Louisiana Police Chief: Resisting Arrest is Now a Hate Crime Under State Law

A Louisiana police chief says the state’s new “blue lives matter” law, which makes it a hate crime to target a police officer, extends to simply resisting arrest.

The law was enacted last year as part of a surge of similar legislation introduced around the country following several high-profile ambushes and deadly attacks against police officers, including a Baton Rouge shooting that left three police dead. While many states enhanced the penalties for assaulting police officers, Louisiana became the first state in the U.S. to make police a protected class under hate-crime laws when the governor signed the legislation into law in May.

A New Orleans man was the first person to be charged under the new law last September for allegedly shouting racial and sexist slurs at police. But now, at least one local police chief thinks those protections extend even further.

Louisiana’s KATC reports:

St. Martinville Police Chief Calder Hebert hopes the law will not only save lives, but make offenders think twice before resisting arrest.

“We don’t need the general public being murdered for no reason and we don’t need officers being murdered for no reason. We all need to just work together,” said Hebert.

Hebert is very familiar with the new hate crime law, having already enforced it since it took effect in August.

“Resisting an officer or battery of a police officer was just that charge, simply. But now, Governor Edwards, in the legislation, made it a hate crime now,” said Hebert.

Under the new law, Hebert says any offender who resists, or gets physical, with an officer can be charged with a felony hate crime.

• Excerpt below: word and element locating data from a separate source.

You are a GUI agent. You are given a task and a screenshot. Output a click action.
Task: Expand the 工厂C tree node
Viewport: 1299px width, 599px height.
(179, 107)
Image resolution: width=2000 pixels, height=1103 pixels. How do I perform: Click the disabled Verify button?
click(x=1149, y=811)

Those convicted of felony hate crime in Louisiana face a fine of up to $5,000 or a five-year prison sentence, while a hate-crime charge tacked onto a misdemeanor is punishable by a $500 fine or six months in jail.

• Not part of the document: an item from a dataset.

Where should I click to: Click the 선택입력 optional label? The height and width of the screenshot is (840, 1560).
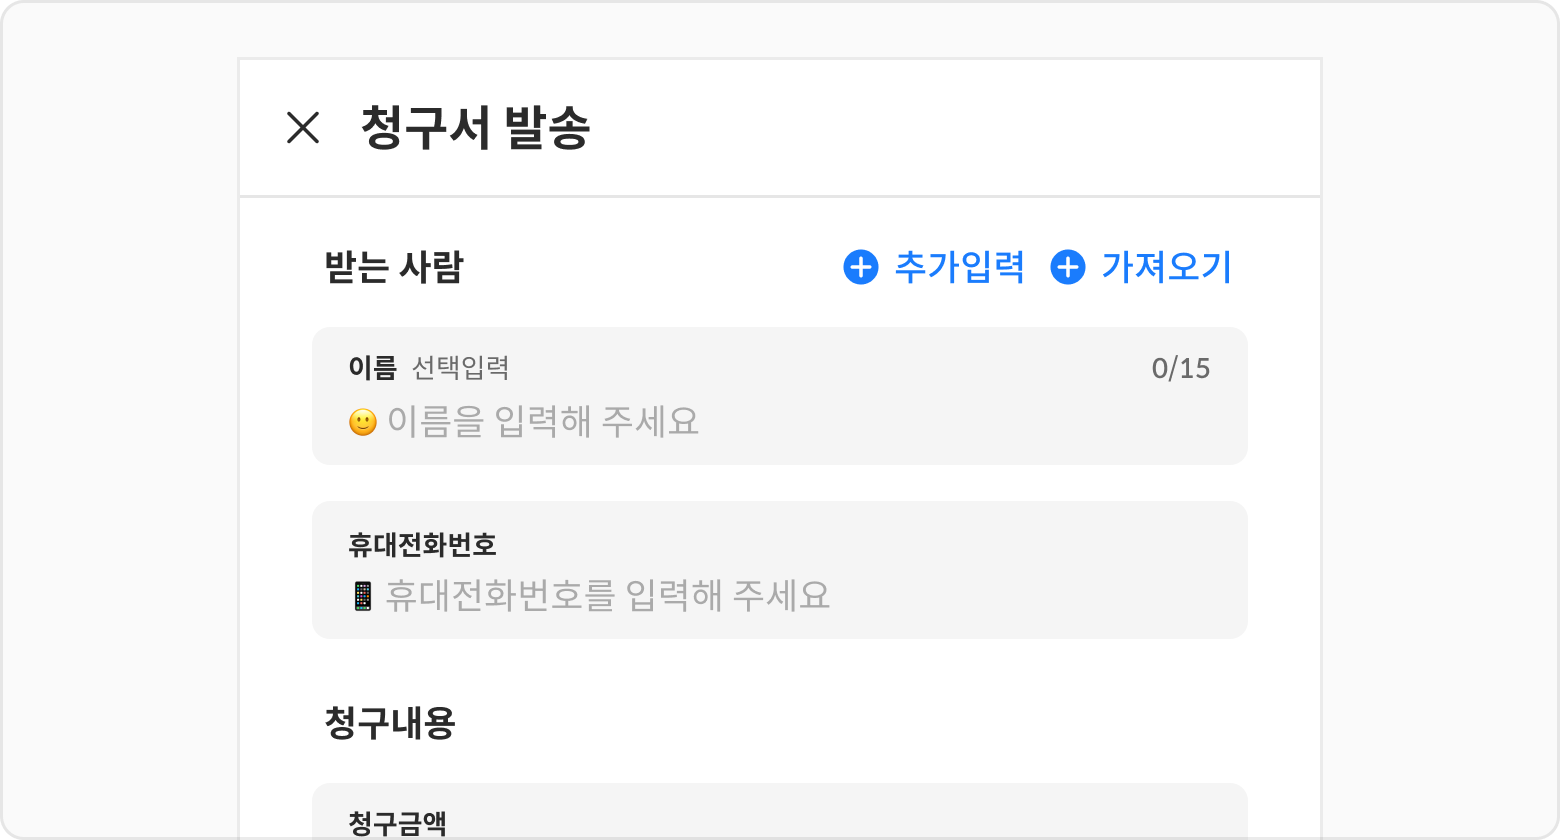[461, 368]
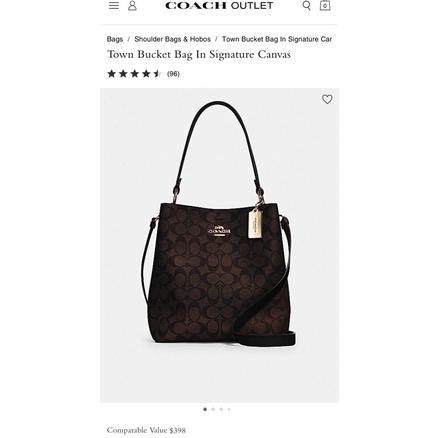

It’s notoriously easy to be charged with resisting arrest, so much so that police departments across the country often consider a large number of resisting arrest charges as a potential red flag for officer misconduct. For example, a WNYC investigation found that just 5 percent of NYPD officers accounted for 40 percent of the 51,503 resisting arrest charges filed between 2009 and 2014. Several of those officers had a history of excessive force complaints and civil rights lawsuits being filed against them.

Of course, there is the question of how a prosecutor could prove that a person resisting arrest was doing so specifically because he or she hated the police. It seems doubtful that widespread application of Hebert’s, shall we say, novel legal theory would survive any sort of scrutiny. But then, that would seem to be an underlying problem with the whole notion of extending hate-crime protections to a profession. That’s one of the reasons the Anti-Defamation League and other groups that generally support hate crime laws opposed the bill when it was introduced.

Here’s what the ADL said when the bill was sailing through the Louisiana legislature:

ADL strongly believes that the list of personal characteristics included in hate crimes laws should remain limited to immutable characteristics, those qualities that can or should not be changed. Working in a profession is not a personal characteristic, and it is not immutable. As a society, we make great efforts to help protect law enforcement and ensure they receive justice. Additionally, ADL is concerned that expanding the characteristics included in bias crime laws may open the door to a myriad of other categories to be added and simultaneously dilute current hate crimes legislation. This bill confuses the purpose of the Hate Crimes Act and weakens its impact by adding more categories of people, who are better protected under other laws.

Or, for a slightly more critical take on hate crime enhancements in general, here’s my colleague Scott Shackford, writing about the New Orleans man charged with hate crimes for shouting slurs at the police:

As somebody who has read many, many, many reports of anti-gay assaults and violence over the years, I just want to point out that while it probably looks clear to everybody outside the police that this wasn’t a hate crime (again, regardless of a position on hate crime laws), what do people consider when evaluating the credibility of hate crime claims against other minorities? Things like whether the person assaulting a gay person or other minority shouted bigoted slurs, just like Delatoba did here. That is one of the factors used to decide that a crime is motivated by hate, and many supporters of hate crime laws get very, very upset when police don’t immediately accept that hate speech as evidence that a hate crime occurred. But since we don’t have the ability to read minds, what hate crime enhancements often actually do is add additional punishment based on what people say or express while committing a crime.